Consider the reaction `2Al (g) + 3Cl_(2) (g) rArr 2Al Cl_(3) (g)`. The approximate volume of chlorine that would react with 324 g of aluminium at STP is :

To solve the problem of finding the approximate volume of chlorine that would react with 324 g of aluminium at STP, we can follow these steps: ### Step-by-Step Solution: 1. **Identify the Reaction**: The balanced chemical reaction is: \[ 2Al (g) + 3Cl_2 (g) \rightarrow 2AlCl_3 (g) \] 2. **Calculate the Moles of Aluminium**: Given the mass of aluminium (Al) is 324 g, and the molar mass of aluminium is 27 g/mol, we can calculate the number of moles of aluminium using the formula: \[ \text{Moles of Al} = \frac{\text{Mass of Al}}{\text{Molar Mass of Al}} = \frac{324 \text{ g}}{27 \text{ g/mol}} = 12 \text{ moles} \] 3. **Determine the Moles of Chlorine Needed**: From the balanced equation, we see that 2 moles of Al react with 3 moles of Cl2. Therefore, we can find the moles of Cl2 required for 12 moles of Al: \[ \text{Moles of Cl2} = \left(\frac{3 \text{ moles Cl2}}{2 \text{ moles Al}}\right) \times 12 \text{ moles Al} = 18 \text{ moles Cl2} \] 4. **Calculate the Volume of Chlorine at STP**: At standard temperature and pressure (STP), 1 mole of any gas occupies 22.4 liters.
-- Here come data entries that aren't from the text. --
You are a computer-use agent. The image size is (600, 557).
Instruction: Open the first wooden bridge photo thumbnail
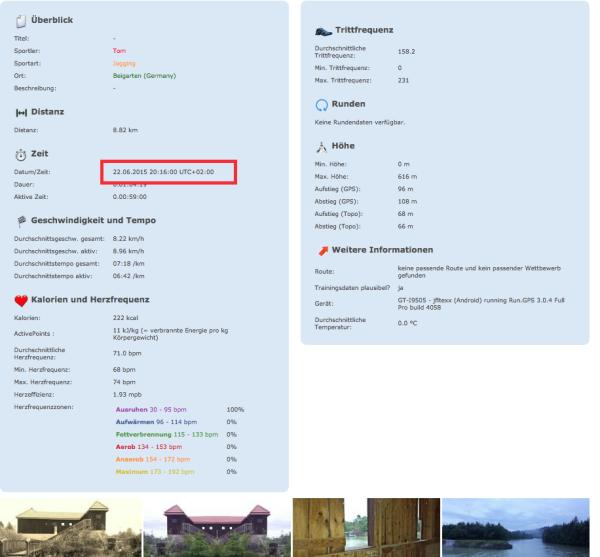tap(66, 527)
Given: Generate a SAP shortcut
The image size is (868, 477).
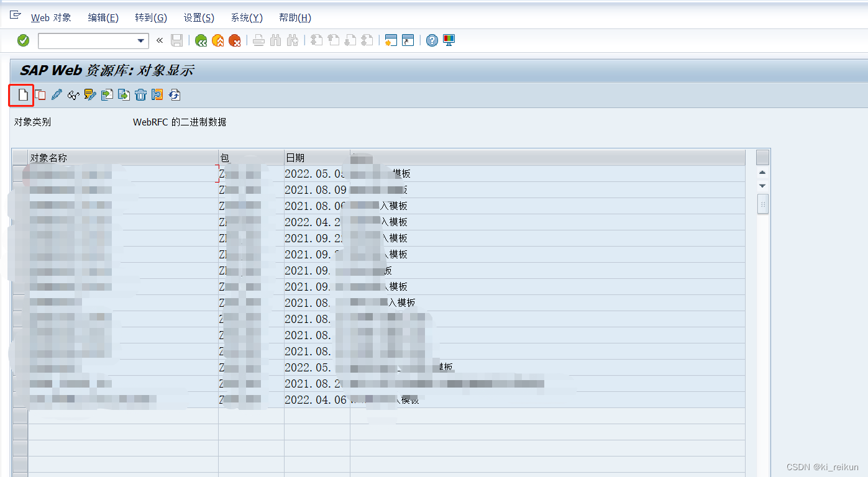Looking at the screenshot, I should (407, 40).
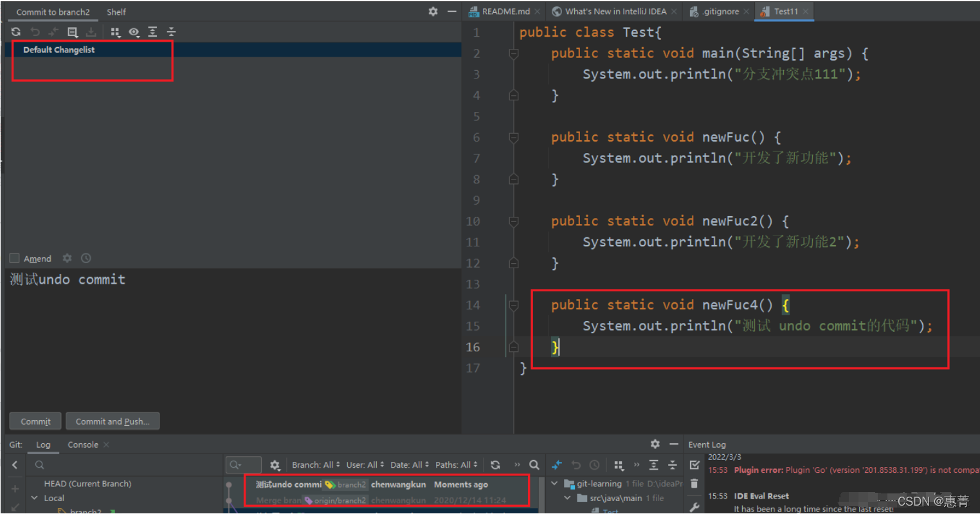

Therefore, the volume of 18 moles of Cl2 can be calculated as: \[ \text{Volume of Cl2} = \text{Moles of Cl2} \times \text{Volume per mole at STP} = 18 \text{ moles} \times 22.4 \text{ L/mole} = 403.2 \text{ L} \] 5. **Final Answer**: The approximate volume of chlorine that would react with 324 g of aluminium at STP is approximately: \[ \text{Volume of Cl2} \approx 403 \text{ L} \]